§ **Assignment**: Leaving out all pictures, write down exactly the lines from the one containing "Accept all cookies (612, 493)" through the last line of the material.

§ **Records for processing**:
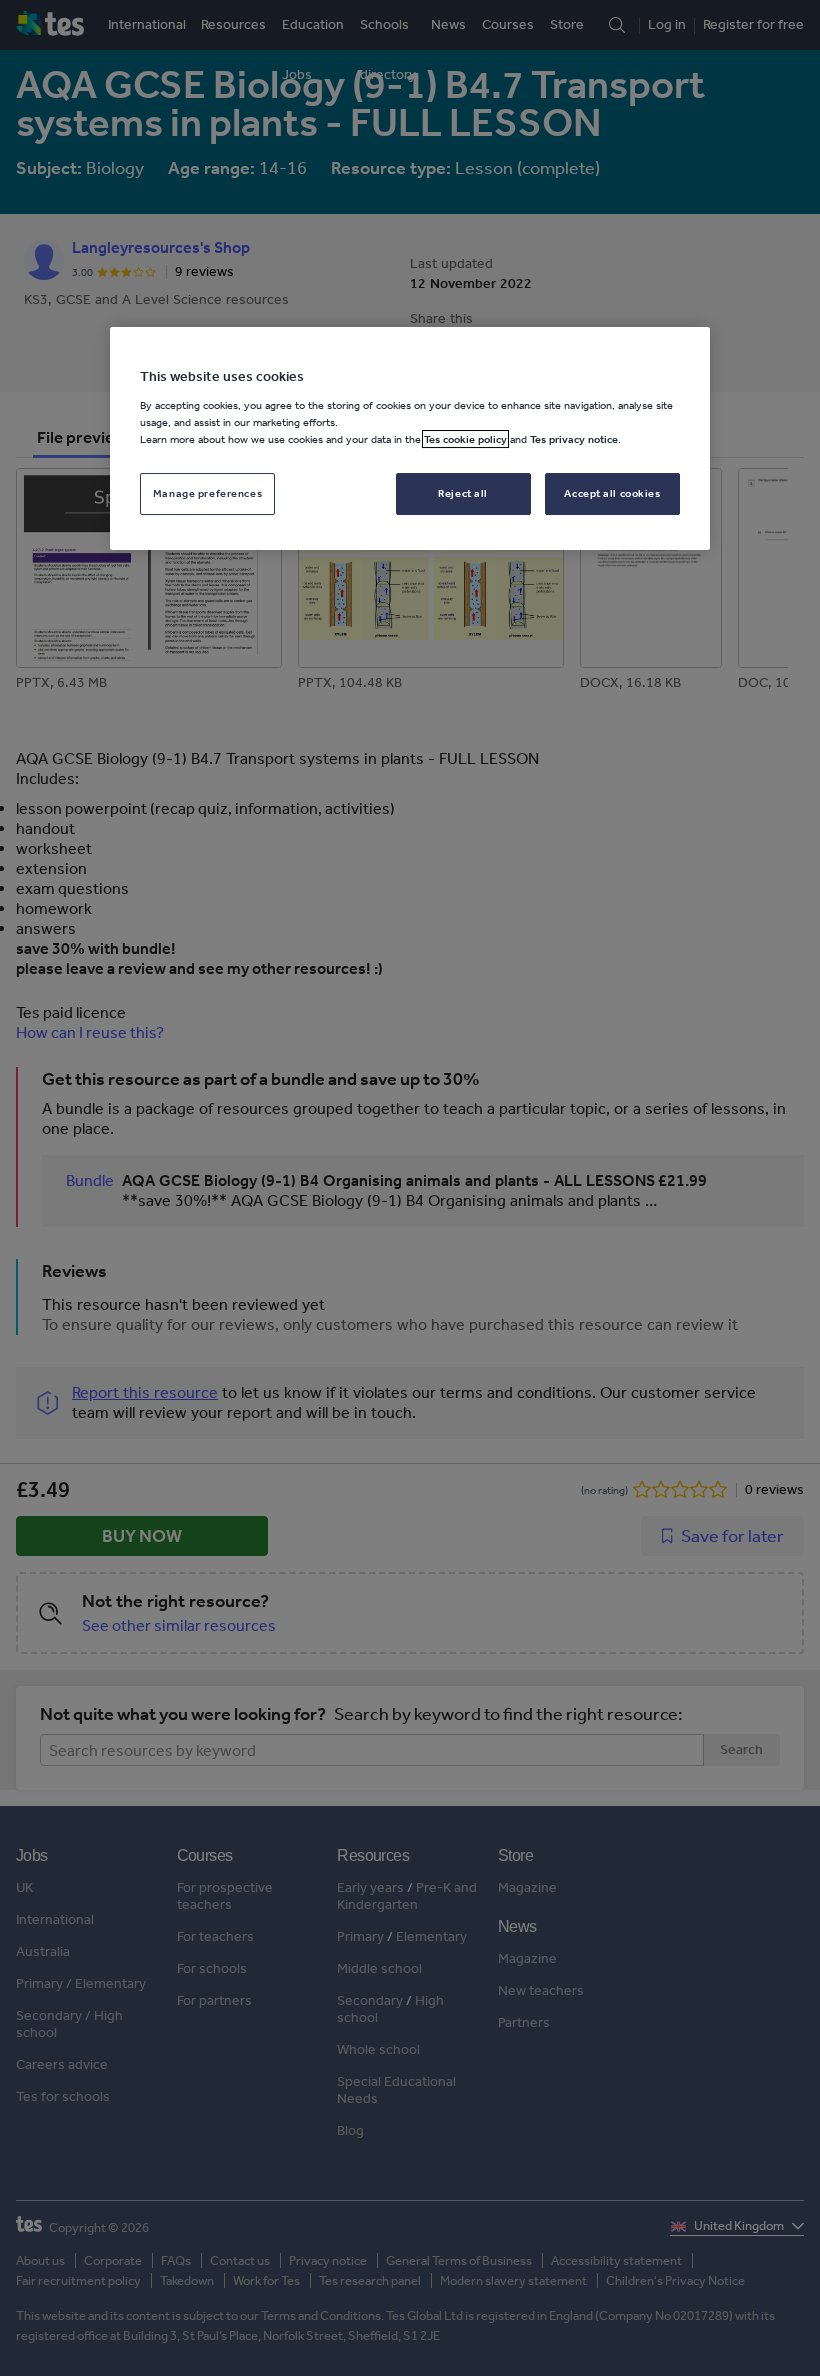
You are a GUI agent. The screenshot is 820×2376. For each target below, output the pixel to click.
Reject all (463, 493)
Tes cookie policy (465, 439)
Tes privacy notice (574, 439)
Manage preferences (207, 493)
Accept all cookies (612, 493)
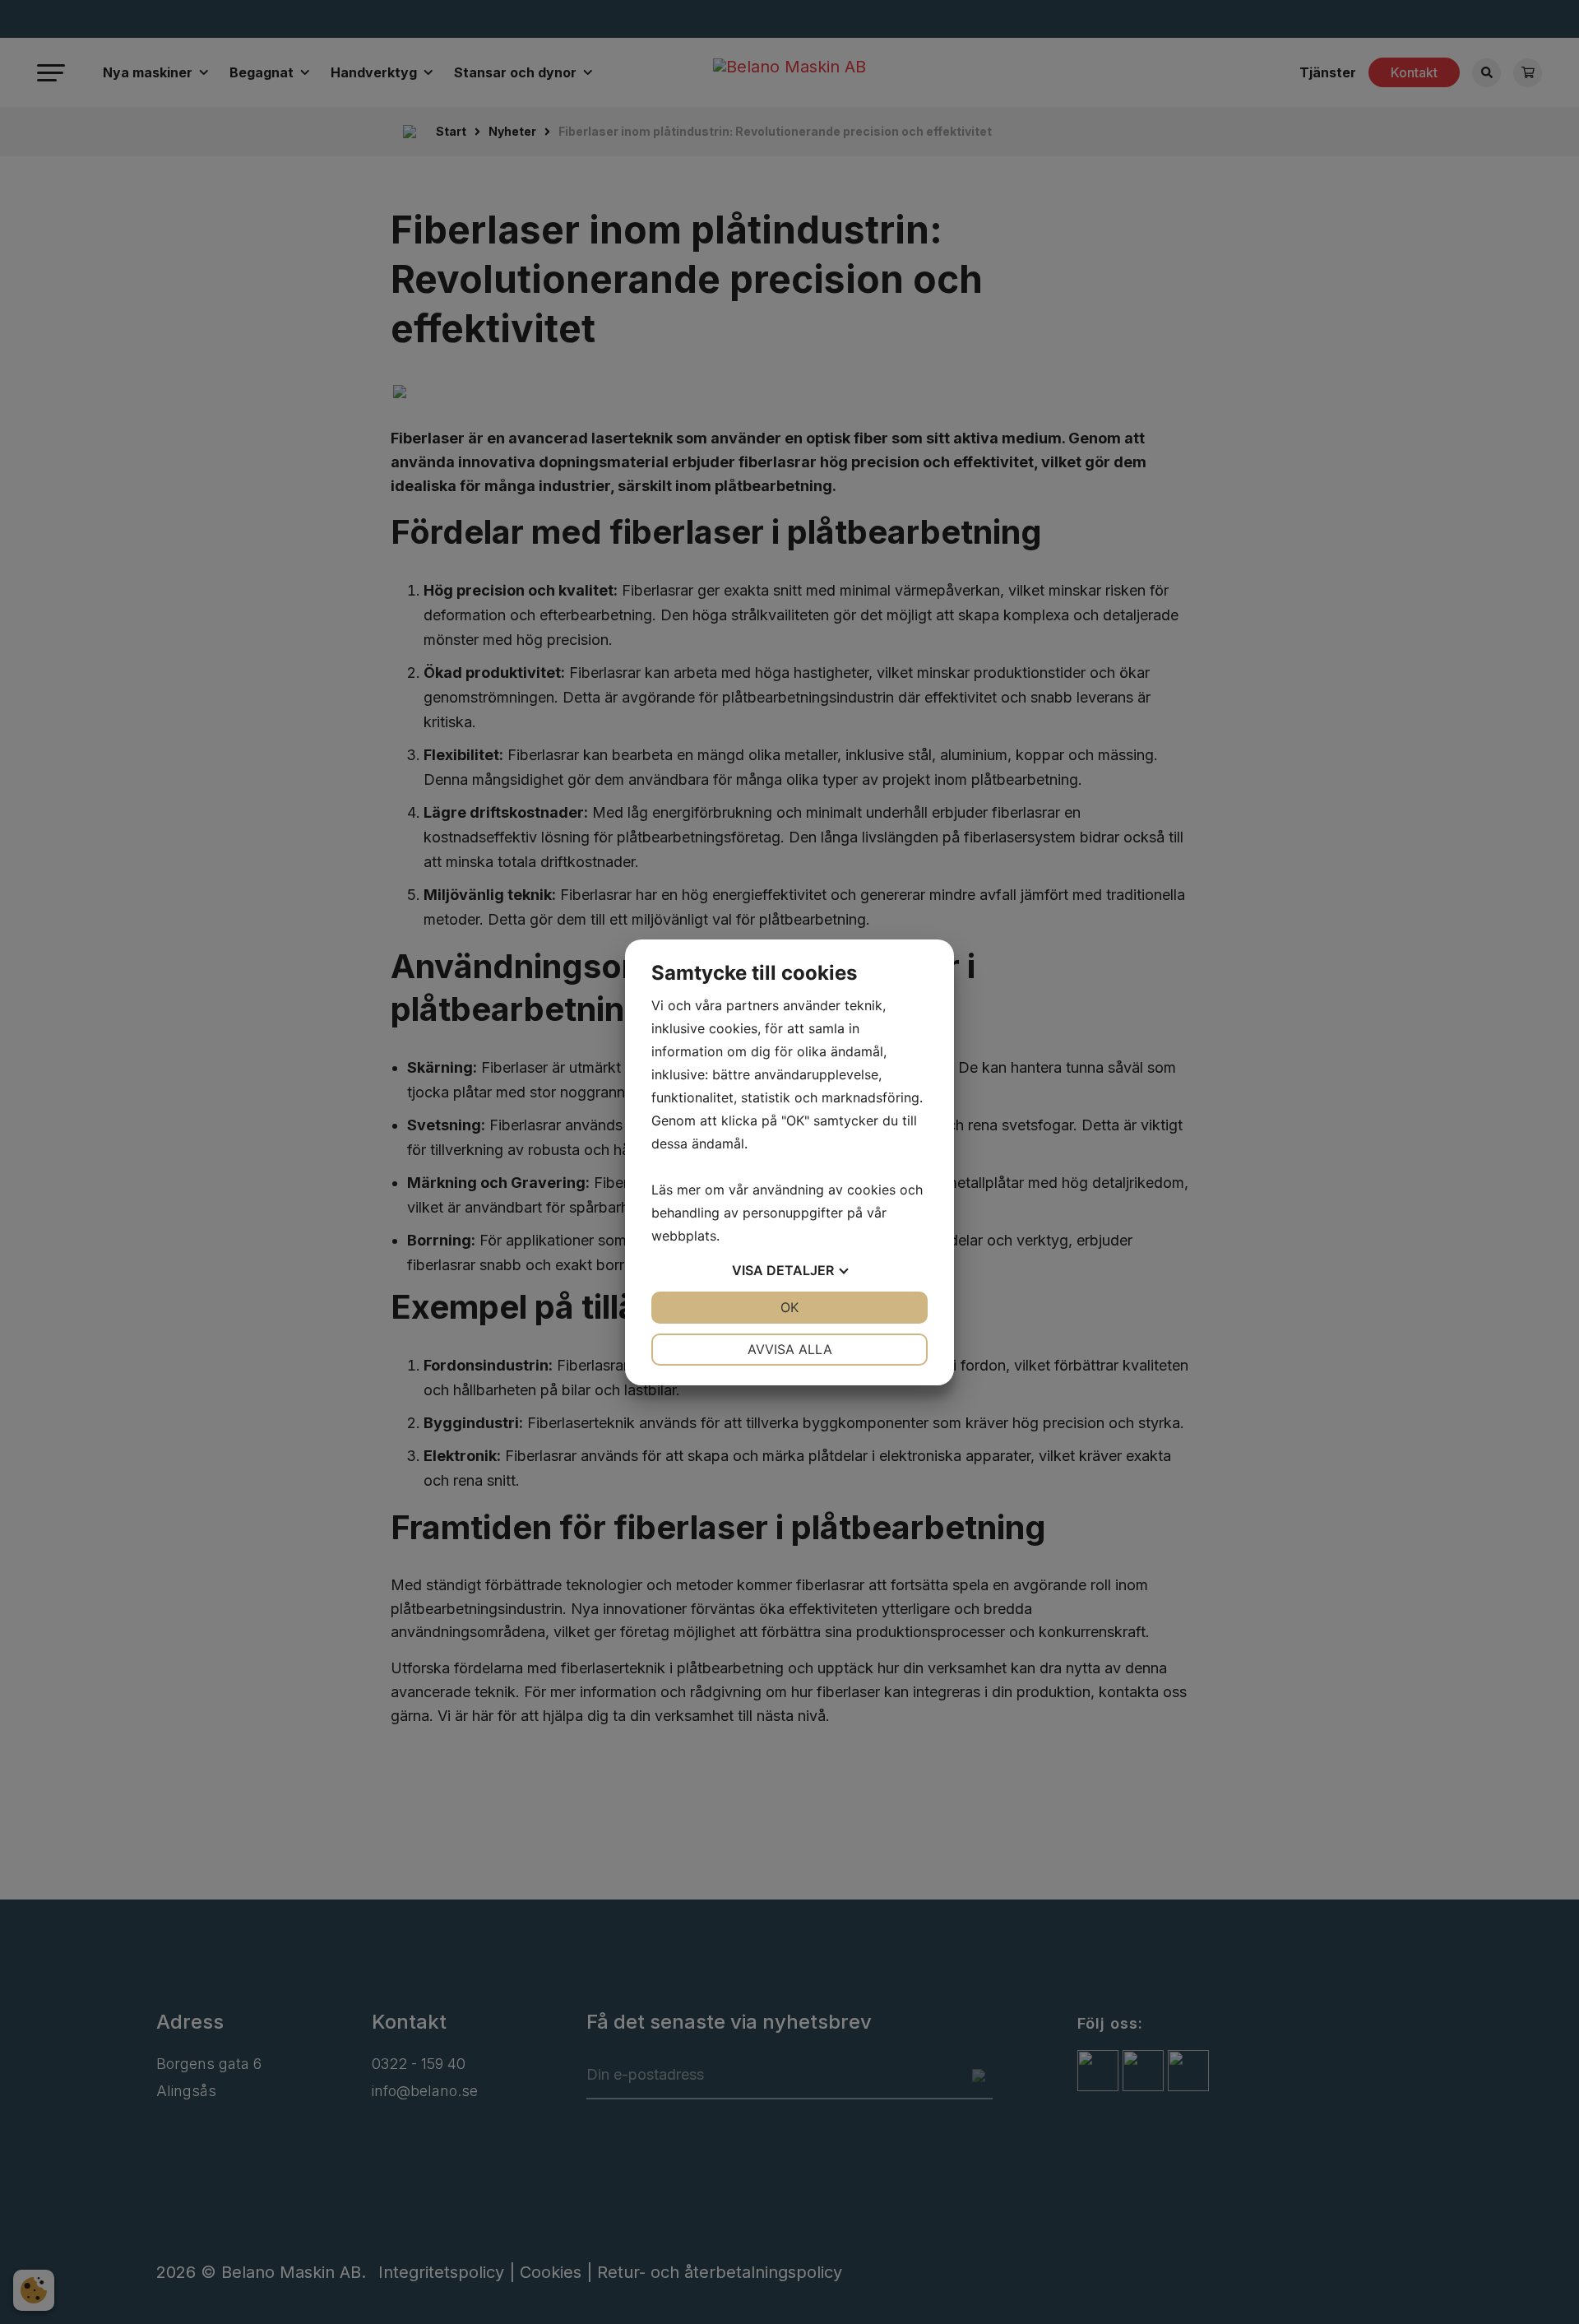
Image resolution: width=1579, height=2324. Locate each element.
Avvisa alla (790, 1349)
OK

§ **Task result**:
Accept all cookies (612, 493)
Image resolution: width=1579, height=2324. Locate each element.
Avvisa alla (790, 1349)
OK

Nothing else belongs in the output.